A row of hansom cabs lined up outside number five. The horses stirred impatiently in their traces, and the drivers huddled on the pavement smoking and talking with each other. Bemused by the gathering, Sangfroid and Hubert mounted the steps to number five Christie Mews. Before they reached the top step, the door was flung open and a fretful Edna greeted them. “Oh sir, am I glad to see you.”

“Why, whatever’s wrong, Edna?” Hubert dumped his overcoat into her waiting arms and weaved across the hall towards his laboratory. Sangfroid set her top hat on Edna’s head and gave her a wink that made her jump.

“It’s the ladies, sir. They won’t go home until they meet Miss Millicent’s gentleman again. All their carriages are waiting for them, but no one will be the first to leave. And Cook is fed up making tea and cake and has gone to bed.” She was close to tears.

“But the ladies have already met Major Sangfroid,” Hubert said, turning a little too sharply towards the parlour and almost unbalancing.
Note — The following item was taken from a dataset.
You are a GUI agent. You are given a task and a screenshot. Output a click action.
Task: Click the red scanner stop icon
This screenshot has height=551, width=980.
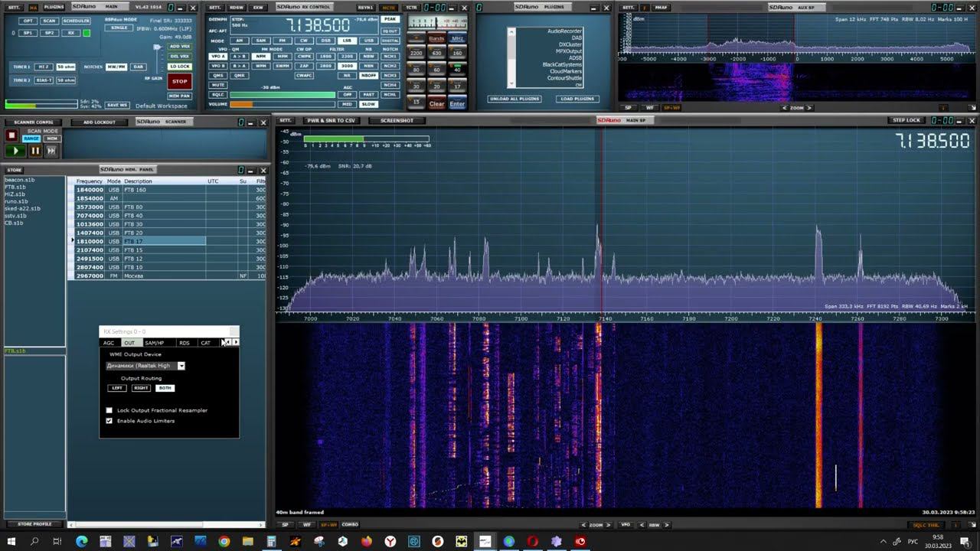point(11,135)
The tintinnabulation of ladies voices could be heard from behind the great mahogany doors.

“More of ’em came afterwards, sir. Many more. They won’t go because the others have already met the major, and now the rest want to meet ’im, too.” Edna was wringing her hands.

“Don’t worry, Edna. We’ll sort it out.” Sangfroid felt sympathy for the girl though she couldn’t understand why she was in such a fret. It was only ladies after all. Nosy, little, spinstery ladies. She’d give them something to talk about!